L’argent est l’un des sujets les plus mal compris dans nos sociétés. On le désire, on le craint, on le critique, mais on en parle rarement avec lucidité. Il est à la fois perçu comme une bénédiction et comme une faute morale. Cette ambivalence crée une relation malsaine qui freine lourdement toute dynamique de développement.
D’un côté, l’argent est entouré de tabous. En parler ouvertement est souvent jugé indécent. Expliquer comment on gagne sa vie dérange. Afficher une réussite matérielle attire soupçons et jugements.
De l’autre, l’absence d’argent est presque normalisée, parfois même valorisée, comme si le manque était une preuve d’humilité ou de vertu. KO plus tu souffres ici, plus ta vie sera meilleure au paradis après la mort. Ammingan, imagine toi avec 72 vierges – oubliant qu’on te rappelle qu’en esprit on ne fait pas de distinction de sexe.
Cette contradiction produit des effets destructeurs. Ceux qui réussissent apprennent à se cacher. Ils minimisent leurs succès, par peur d’attirer la jalousie ou les sollicitations permanentes. Ceux qui échouent se consolent en méprisant la réussite des autres.
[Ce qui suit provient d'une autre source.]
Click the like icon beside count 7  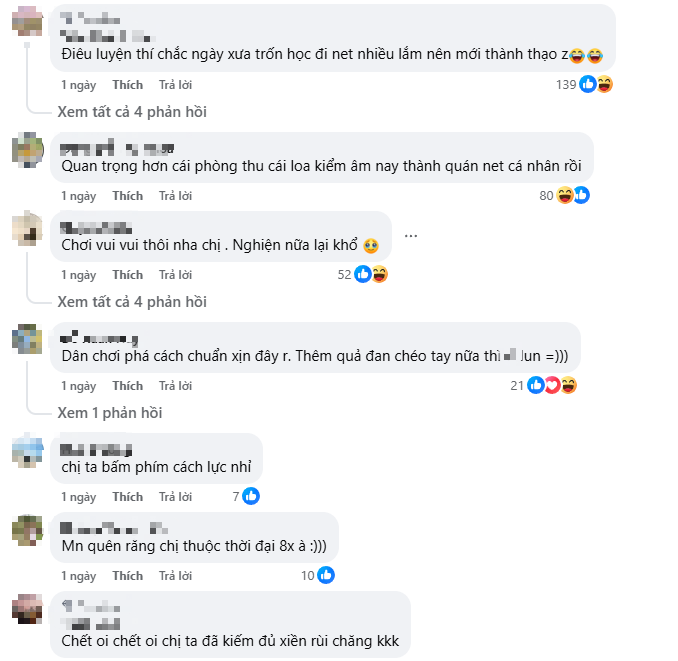[251, 496]
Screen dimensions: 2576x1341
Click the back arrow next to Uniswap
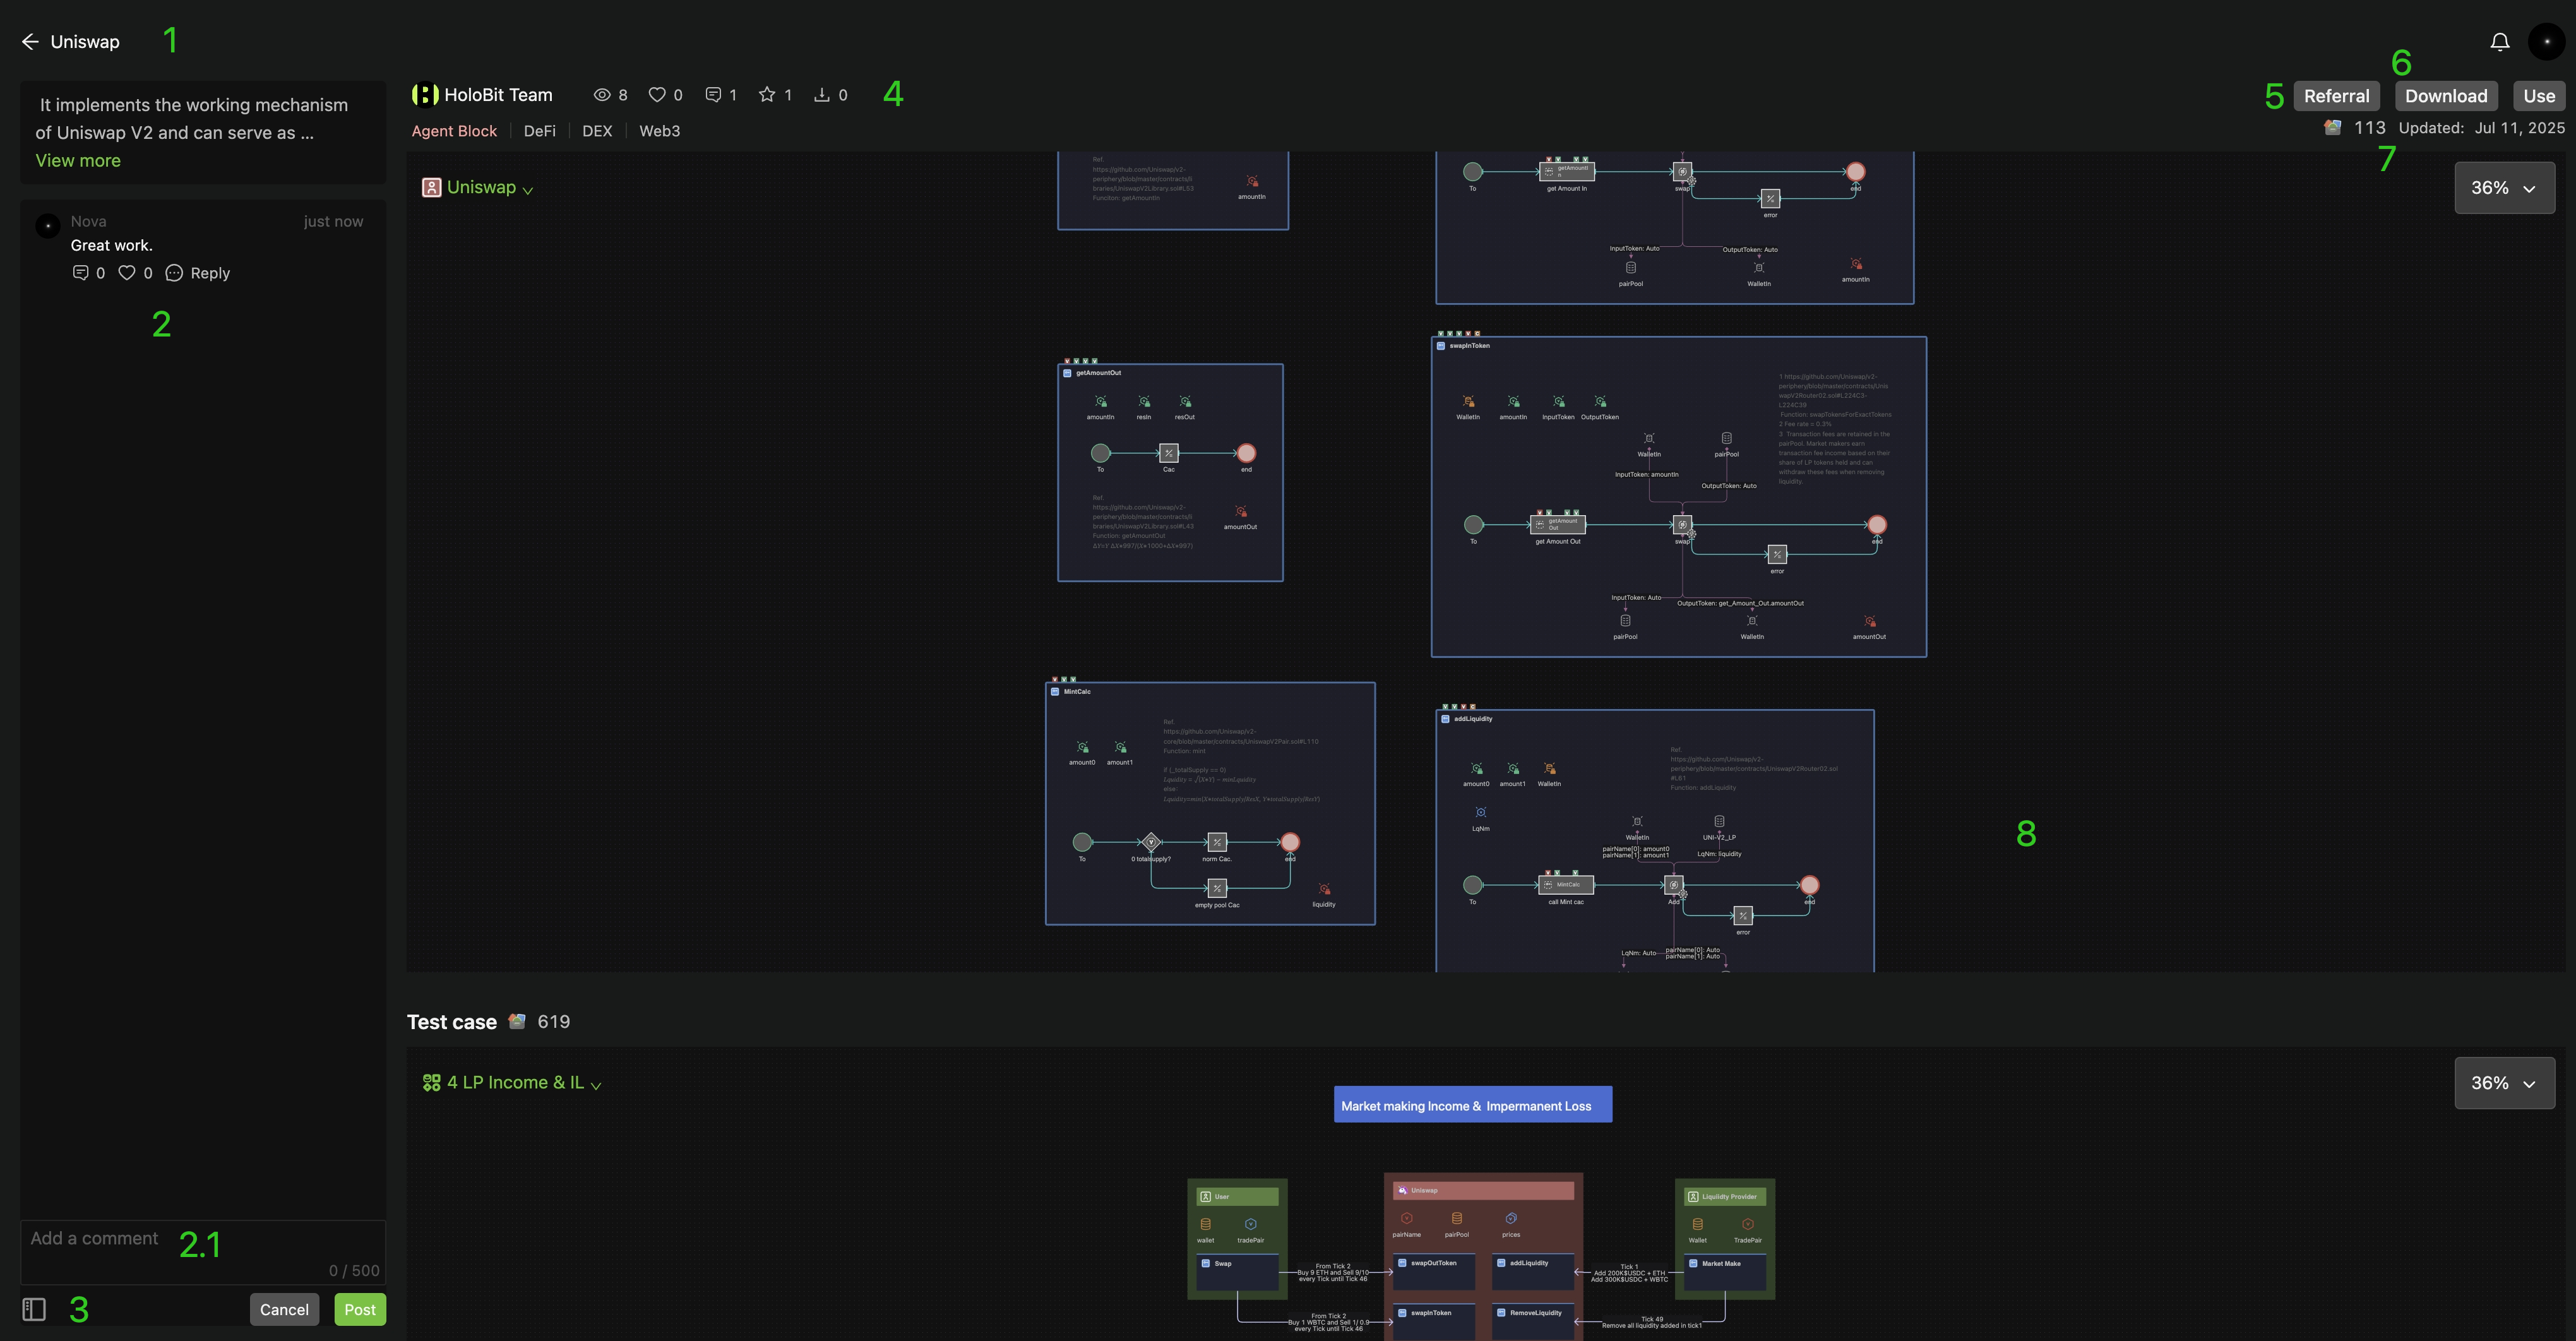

Et entre les deux, une société entière hésite à assumer une ambition saine.
Dans ce climat, l’argent cesse d’être un outil pour devenir un poison relationnel. Il divise les familles, fragilise les amitiés, nourrit les suspicions. Aider financièrement devient risqué, car l’aide est rarement temporaire. Refuser devient une offense. Donner trop, c’est créer une dépendance. Ne pas donner, c’est être accusé d’égoïsme.
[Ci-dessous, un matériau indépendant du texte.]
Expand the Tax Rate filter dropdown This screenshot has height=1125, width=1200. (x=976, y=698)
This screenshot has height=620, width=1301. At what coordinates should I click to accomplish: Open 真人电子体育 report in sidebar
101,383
Pourtant, dans les sociétés qui avancent, l’argent est traité avec sobriété et clarté. Il est un moyen, pas une identité. On apprend à le gérer, à l’investir, à le faire circuler intelligemment. La réussite n’y est pas une provocation, mais une source d’inspiration. Elle montre ce qui est possible.
Chez nous, le rapport malade à l’argent empêche la création de richesse durable. On consomme ce qui devrait être investi. On partage ce qui devrait être structuré. On dépense pour paraître, mais on hésite à bâtir. Et lorsque l’argent manque, on accuse le système, sans jamais questionner notre relation intime à la richesse. Ko la tante Djakee a mis ses yeux de sorcière dans ma vie et tout est parti.
Corriger cela demande un changement profond de mentalité. Accepter que gagner de l’argent honnêtement n’est ni une trahison ni une honte. Comprendre que la pauvreté n’est pas une vertu et que la richesse n’est pas un crime. Enseigner la gestion financière comme une compétence essentielle, au même titre que l’éducation ou la santé.
Un pays ne se développe pas avec la peur de l’argent, mais avec sa maîtrise. Tant que l’argent sera diabolisé ou mystifié, il continuera à nous diviser au lieu de nous élever.